It felt good to wake up this morning after being so successful last night both at Weight Watchers and after the meeting as far as not binging. Wednesday's always make me feel a little anxious for a couple of reasons. 1) it's my weigh in night and I'm still trying to remember that the scale is only one measure of success so being up or not down enough doesn't mean I failed and 2) it was my "cheat" (aka binge) night and I'm always afraid I might slip back into that habit again.

But last night before my meeting I made spaghetti sauce and and a salad and after my meeting I came home and boiled the pasta and put my pre-made salad on a plate and it was all kinds of amazing and delicious but also made from all Power Foods and guilt free. I weighed, measured and tracked everything. I did use a few of my AP's but I still had 8 (out of 16) left and all of my 49.

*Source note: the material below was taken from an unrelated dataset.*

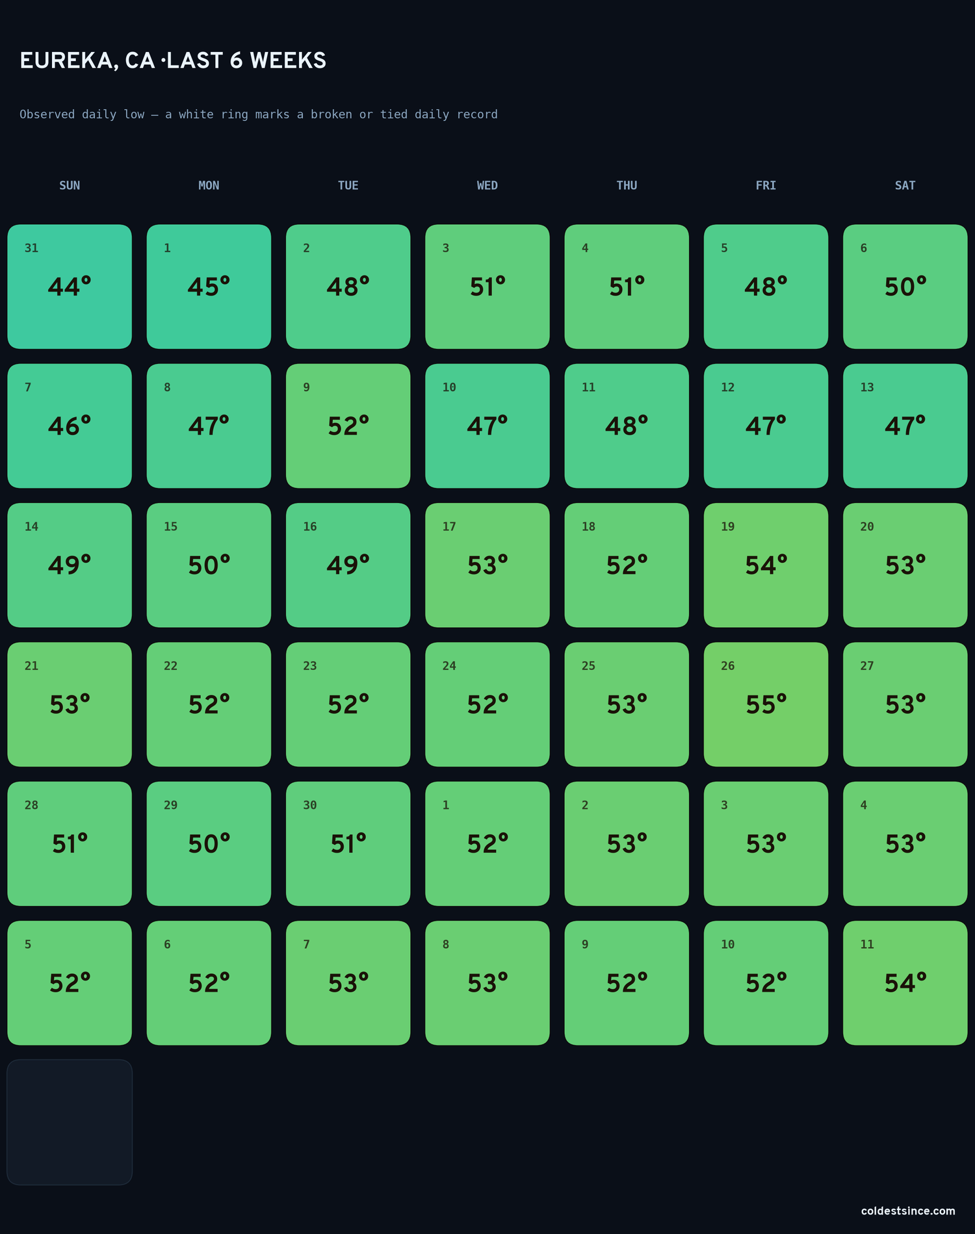Select the day 14 tile showing 49°
975x1234 pixels.
pos(70,565)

I used to use all of my AP's and all of my WP's every week and I think it's definitely possible to use them and still lose weight so that's not the reason I've been trying to stick to my DPT. The reason I've been trying to stick to my DPT is because I didn't need to use all of my AP's and all of my WP's; I was using them because they were there and "hey why not!?" There are some days when I can't imagine staying within my DPT because I'm hungry or I'm going out or to a special occasion and there are others like today where I eat a lot of Power Foods and I end the night 2 under my DPT (even after getting my GHG's!) and make myself a delicious desert to use up those 2 remaining points...chocolate PB2 and an apple...SO good! <3 Seriously satisfied my sweets craving :)

I think finding balance is so important and being flexible is even more important. Right now my focus is on trying to stay within or close to my DPT which is 26 but I also realize that somedays that won't be possible and that's OK!! If I were to say "I have to stay within my DPT every day" I'd go crazy and I'd definitely set myself up to fail! It isn't realistic for me personally to promise myself that I will stay within my DPT everyday just like it isn't realistic to say I'm going to work out for 2 hours every morning at 5 a.m. I know my limits and that's why I'm experiencing success this time around.

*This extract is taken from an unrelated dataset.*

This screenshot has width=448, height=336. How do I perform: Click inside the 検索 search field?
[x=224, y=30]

I know I keep returning to this past winter and saying "it was hard!" and it WAS but I'm very grateful for the lessons I learned because even though it sucked it was a learning experience. I learned what DOESN'T work for me and I learned how to overcome.

I'm on a good roll right now and I'm feeling really confident but I've been here before and I screwed it up so I'm just a little nervous to get excited because I don't want to screw it up again. However, the last time I was here was pre-winter-2015 and I hadn't been plowed into the ground and run over a hundred times by life so I wasn't as strong then as I am now and I can say confidently things will be different the next time I hit 100 because things are different NOW.

When I hit 100 the first time I was definitely in diet mode. I buckled down and focused really hard on getting to where I wanted to be. I said no to pretty much everything, I worked out like crazy! I was running just about everyday but not doing any weights. I was starving before my weigh in barely eating or drinking anything all day and then binging on Wednesday night's after I weighed in and running on Thursday to try to un-do it. I was not healthy but I was seeing the numbers I wanted and I thought I was capable of continuing to live that way "just until I got to goal". I hit 100 1 week, the next week I lost 2 more pounds and I was thrilled! 102.6 pounds GONE FOREVER!! So I loosened the reigns just a little and ended up gaining over 3 pound the next week. I never saw that 100 pound milestone again. Instead the numbers climbed upward and by the time I finally put an end to that climb I was up almost 20 pounds. I was devastated. I had gone from 150.8 to 169. I went from the 150's almost all the way back to the 170's and I had a million and one excuses and I took no responsibility for it.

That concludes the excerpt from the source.